Le célèbre auteur se dote d’un lieu permanent à Paris. Ni musée, ni simple lieu d’exposition, il se veut «un espace vivant». Découverte.
L’auteur, peintre et réalisateur Enki Bilal a ouvert à Paris un lieu culturel exposant son œuvre, qui met en scène depuis cinquante ans les tensions du monde et appelle à la «résistance culturelle» face à «l’accélération numérique». «C’est une belle histoire!», résume l’artiste pluridisciplinaire de 74 ans en évoquant l’ouverture du Fonds Enki Bilal, un espace de 300 m² situé dans le quartier historique parisien du Marais.
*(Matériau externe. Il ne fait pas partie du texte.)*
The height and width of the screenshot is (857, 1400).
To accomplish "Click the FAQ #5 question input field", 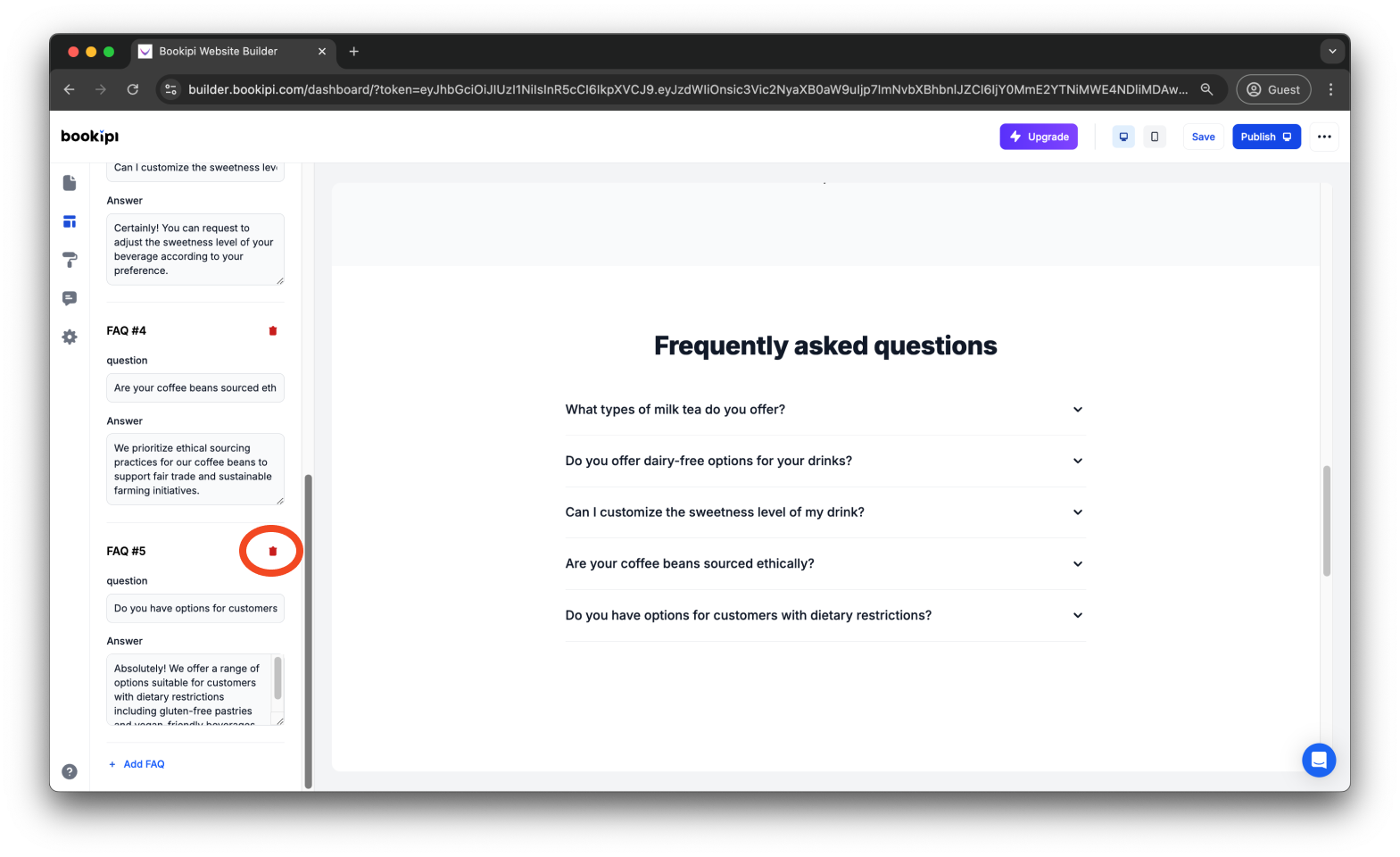I will [195, 608].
Ce «lieu hybride», géré par le galeriste Jean-Baptiste Barbier, «sera un espace vivant» avec «des artistes invités, de la musique, de la vidéo, de la photo, du dessin…» , déclare Enki Bilal.
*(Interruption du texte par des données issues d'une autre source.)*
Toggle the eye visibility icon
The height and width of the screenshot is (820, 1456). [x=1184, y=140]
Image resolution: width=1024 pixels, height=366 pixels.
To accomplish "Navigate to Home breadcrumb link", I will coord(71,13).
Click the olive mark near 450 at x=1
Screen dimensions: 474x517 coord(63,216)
Pour commencer, il expose jusqu’au 1ᵉʳ novembre 200 planches de BD et des peintures réalisées depuis ses débuts en 1972 dans le magazine Pilote. «Cette exposition explique un peu d’où je viens, qui je suis, en explorant les obsessions, qui traversent tout mon travail», ajoute l’auteur. Né à Belgrade et arrivé en France à l’âge de neuf ans, il dit avoir été très marqué par son enfance dans l’ex-Yougoslavie dirigée par Tito, expérience d’où il tient son intérêt pour le «jeu politique et les excès du pouvoir».
«Transmission culturelle»
Cette dernière irrigue toute son œuvre, des albums réalisés avec le scénariste Pierre Christin, comme Les Phalanges de l’Ordre noir, aux séries de science-fiction qu’il a écrites et illustrées, dont la dernière, Bug, est en cours. Bien que reconnu comme un «maître» par ses pairs, Enki Bilal dit se sentir «un peu en marge de la BD», «un monde traditionnel qui n’aime pas le changement». «Moi, c’est le contraire, j’aime bien changer, évoluer. Et donc, je suis ouvert à d’autres formes de narration», souligne-t-il.
Pour Clémentine Hustin, la directrice du Fonds Enki Bilal, le travail de l’auteur relève «d’une anticipation lucide, profondément ancrée dans l’histoire réelle». Préoccupé par la vitesse avec laquelle l’intelligence artificielle s’impose, l’artiste veut alerter sur la nécessité d’«entrer en résistance» pour sauver la culture qui «se dégrade», notamment «à cause de l’accélération numérique». «J’ai l’envie de résister pour que l’homme ne se laisse pas déborder par la vitesse» qui «altère la transmission culturelle».